* **Task input**
☆ ☆ ☆

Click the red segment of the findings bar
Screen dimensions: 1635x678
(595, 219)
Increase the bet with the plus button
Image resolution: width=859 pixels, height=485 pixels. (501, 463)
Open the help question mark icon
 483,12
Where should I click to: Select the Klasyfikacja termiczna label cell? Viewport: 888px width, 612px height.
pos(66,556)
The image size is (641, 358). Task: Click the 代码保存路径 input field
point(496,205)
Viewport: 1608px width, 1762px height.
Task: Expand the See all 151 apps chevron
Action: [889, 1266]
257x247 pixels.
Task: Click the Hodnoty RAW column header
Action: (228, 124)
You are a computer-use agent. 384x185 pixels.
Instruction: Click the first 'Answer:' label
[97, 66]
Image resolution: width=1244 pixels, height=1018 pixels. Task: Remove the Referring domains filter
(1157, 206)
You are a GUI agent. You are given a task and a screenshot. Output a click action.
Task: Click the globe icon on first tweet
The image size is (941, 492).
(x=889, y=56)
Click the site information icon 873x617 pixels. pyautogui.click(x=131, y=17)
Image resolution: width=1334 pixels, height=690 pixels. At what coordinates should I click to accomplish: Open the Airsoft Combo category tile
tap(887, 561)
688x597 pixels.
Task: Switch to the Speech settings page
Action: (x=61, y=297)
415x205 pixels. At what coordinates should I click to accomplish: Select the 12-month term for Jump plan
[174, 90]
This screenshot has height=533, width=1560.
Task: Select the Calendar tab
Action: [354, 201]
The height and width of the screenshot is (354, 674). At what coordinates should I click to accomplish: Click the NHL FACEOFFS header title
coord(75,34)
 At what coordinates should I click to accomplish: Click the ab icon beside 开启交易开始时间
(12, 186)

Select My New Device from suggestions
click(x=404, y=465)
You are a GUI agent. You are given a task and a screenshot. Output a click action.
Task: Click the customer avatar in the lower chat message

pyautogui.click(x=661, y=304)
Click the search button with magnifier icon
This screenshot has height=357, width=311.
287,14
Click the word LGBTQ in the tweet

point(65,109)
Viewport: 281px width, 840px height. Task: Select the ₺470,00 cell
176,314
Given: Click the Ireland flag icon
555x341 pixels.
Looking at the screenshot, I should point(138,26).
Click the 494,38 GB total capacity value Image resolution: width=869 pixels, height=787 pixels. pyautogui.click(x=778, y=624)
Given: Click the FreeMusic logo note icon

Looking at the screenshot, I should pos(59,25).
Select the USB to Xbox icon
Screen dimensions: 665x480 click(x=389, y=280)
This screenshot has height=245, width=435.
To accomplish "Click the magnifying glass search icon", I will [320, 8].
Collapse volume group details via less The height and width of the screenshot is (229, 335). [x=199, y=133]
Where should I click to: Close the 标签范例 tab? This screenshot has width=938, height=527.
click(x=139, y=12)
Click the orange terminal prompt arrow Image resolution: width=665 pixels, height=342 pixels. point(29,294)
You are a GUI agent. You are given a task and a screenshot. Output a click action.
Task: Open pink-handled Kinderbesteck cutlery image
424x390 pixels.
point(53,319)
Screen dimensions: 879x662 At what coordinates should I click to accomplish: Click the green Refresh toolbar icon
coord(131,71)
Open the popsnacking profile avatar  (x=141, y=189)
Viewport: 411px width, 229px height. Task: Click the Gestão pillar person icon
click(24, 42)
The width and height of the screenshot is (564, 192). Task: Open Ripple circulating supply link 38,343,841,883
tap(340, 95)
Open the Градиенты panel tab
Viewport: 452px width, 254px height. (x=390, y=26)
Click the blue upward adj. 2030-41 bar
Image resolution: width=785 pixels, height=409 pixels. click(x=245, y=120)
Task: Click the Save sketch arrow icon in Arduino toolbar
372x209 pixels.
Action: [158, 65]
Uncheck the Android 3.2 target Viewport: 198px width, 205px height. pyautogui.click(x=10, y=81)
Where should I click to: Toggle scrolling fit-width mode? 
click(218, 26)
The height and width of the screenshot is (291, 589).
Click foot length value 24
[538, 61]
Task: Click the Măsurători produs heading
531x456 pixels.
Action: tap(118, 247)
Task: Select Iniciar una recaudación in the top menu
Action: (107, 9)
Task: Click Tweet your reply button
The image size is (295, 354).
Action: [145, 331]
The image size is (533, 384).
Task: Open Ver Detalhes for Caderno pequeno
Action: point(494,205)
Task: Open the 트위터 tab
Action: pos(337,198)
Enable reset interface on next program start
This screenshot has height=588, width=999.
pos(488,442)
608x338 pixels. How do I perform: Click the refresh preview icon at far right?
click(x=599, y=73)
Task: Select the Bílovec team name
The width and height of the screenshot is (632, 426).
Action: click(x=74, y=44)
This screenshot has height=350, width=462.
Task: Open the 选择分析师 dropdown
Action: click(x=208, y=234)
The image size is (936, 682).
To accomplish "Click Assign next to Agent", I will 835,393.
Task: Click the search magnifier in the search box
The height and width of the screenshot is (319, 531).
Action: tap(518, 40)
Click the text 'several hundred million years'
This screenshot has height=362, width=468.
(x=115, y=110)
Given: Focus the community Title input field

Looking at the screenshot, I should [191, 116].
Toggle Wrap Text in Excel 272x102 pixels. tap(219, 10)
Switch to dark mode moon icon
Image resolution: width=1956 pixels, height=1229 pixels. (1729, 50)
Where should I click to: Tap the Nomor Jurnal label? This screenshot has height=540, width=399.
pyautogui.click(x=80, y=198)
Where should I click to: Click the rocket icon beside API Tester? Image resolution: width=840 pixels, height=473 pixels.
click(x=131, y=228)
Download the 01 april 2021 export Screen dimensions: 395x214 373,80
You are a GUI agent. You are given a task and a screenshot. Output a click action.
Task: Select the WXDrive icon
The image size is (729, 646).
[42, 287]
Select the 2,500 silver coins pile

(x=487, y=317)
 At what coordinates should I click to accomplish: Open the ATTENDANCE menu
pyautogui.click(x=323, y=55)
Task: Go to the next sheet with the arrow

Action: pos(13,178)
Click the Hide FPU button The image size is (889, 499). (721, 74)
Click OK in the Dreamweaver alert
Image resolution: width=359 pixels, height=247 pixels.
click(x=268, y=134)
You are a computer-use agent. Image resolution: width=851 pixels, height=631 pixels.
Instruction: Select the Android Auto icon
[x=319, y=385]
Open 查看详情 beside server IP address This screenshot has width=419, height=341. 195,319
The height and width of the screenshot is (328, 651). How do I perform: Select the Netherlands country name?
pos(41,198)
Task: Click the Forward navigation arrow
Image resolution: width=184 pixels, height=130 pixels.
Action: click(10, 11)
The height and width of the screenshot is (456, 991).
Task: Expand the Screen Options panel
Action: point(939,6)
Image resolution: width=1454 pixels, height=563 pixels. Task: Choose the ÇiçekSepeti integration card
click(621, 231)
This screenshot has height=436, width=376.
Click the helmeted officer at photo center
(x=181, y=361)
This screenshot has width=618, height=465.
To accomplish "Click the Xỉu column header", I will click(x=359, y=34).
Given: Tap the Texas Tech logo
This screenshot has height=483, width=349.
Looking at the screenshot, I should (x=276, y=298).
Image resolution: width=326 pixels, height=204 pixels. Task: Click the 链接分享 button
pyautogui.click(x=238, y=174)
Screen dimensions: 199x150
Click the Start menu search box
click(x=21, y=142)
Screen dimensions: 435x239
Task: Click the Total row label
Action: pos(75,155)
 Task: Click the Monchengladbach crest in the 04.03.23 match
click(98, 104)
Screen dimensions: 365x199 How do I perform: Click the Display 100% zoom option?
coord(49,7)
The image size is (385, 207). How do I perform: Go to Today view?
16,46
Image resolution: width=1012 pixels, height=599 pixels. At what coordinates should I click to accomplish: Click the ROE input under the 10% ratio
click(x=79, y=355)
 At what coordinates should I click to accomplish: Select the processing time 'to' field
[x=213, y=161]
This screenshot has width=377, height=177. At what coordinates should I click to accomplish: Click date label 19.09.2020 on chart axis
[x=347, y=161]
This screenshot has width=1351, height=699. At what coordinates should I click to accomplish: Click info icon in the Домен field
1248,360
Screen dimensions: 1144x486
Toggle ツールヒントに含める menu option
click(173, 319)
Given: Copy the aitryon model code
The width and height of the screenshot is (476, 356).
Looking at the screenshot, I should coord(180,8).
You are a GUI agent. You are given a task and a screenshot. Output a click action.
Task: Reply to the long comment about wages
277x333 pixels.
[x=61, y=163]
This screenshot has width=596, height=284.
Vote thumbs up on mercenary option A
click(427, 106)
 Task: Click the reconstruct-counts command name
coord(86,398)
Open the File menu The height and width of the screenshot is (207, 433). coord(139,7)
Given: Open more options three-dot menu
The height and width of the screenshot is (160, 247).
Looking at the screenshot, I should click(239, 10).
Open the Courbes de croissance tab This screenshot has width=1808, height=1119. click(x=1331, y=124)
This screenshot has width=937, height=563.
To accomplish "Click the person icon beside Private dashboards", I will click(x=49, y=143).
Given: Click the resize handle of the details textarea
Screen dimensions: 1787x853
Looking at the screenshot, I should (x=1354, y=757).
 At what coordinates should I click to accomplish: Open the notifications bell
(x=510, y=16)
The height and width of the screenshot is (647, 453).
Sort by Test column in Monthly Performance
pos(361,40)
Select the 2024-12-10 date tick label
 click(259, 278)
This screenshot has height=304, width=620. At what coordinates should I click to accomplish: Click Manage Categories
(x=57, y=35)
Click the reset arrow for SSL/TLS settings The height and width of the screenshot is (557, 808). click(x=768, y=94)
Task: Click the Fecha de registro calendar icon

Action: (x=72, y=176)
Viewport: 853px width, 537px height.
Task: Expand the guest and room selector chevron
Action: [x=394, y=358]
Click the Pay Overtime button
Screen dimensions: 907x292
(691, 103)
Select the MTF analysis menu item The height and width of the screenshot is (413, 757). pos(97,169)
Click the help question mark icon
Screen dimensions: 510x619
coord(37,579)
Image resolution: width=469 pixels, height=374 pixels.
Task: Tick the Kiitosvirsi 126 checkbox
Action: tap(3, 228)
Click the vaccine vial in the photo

☆ ☆ ☆

* **Problem requirements**
Exact duplication is required for the lines above, from the line that contains "Click the Start menu search box" to the line that contains "Open the File", inclusive; omit all others.

* **Exercise result**
Click the Start menu search box
click(x=21, y=142)
Screen dimensions: 435x239
Task: Click the Total row label
Action: pos(75,155)
 Task: Click the Monchengladbach crest in the 04.03.23 match
click(98, 104)
Screen dimensions: 365x199 How do I perform: Click the Display 100% zoom option?
coord(49,7)
The image size is (385, 207). How do I perform: Go to Today view?
16,46
Image resolution: width=1012 pixels, height=599 pixels. At what coordinates should I click to accomplish: Click the ROE input under the 10% ratio
click(x=79, y=355)
 At what coordinates should I click to accomplish: Select the processing time 'to' field
[x=213, y=161]
This screenshot has width=377, height=177. At what coordinates should I click to accomplish: Click date label 19.09.2020 on chart axis
[x=347, y=161]
This screenshot has width=1351, height=699. At what coordinates should I click to accomplish: Click info icon in the Домен field
1248,360
Screen dimensions: 1144x486
Toggle ツールヒントに含める menu option
click(173, 319)
Given: Copy the aitryon model code
The width and height of the screenshot is (476, 356).
Looking at the screenshot, I should coord(180,8).
You are a GUI agent. You are given a task and a screenshot. Output a click action.
Task: Reply to the long comment about wages
277x333 pixels.
[x=61, y=163]
This screenshot has width=596, height=284.
Vote thumbs up on mercenary option A
click(427, 106)
 Task: Click the reconstruct-counts command name
coord(86,398)
Open the File menu The height and width of the screenshot is (207, 433). coord(139,7)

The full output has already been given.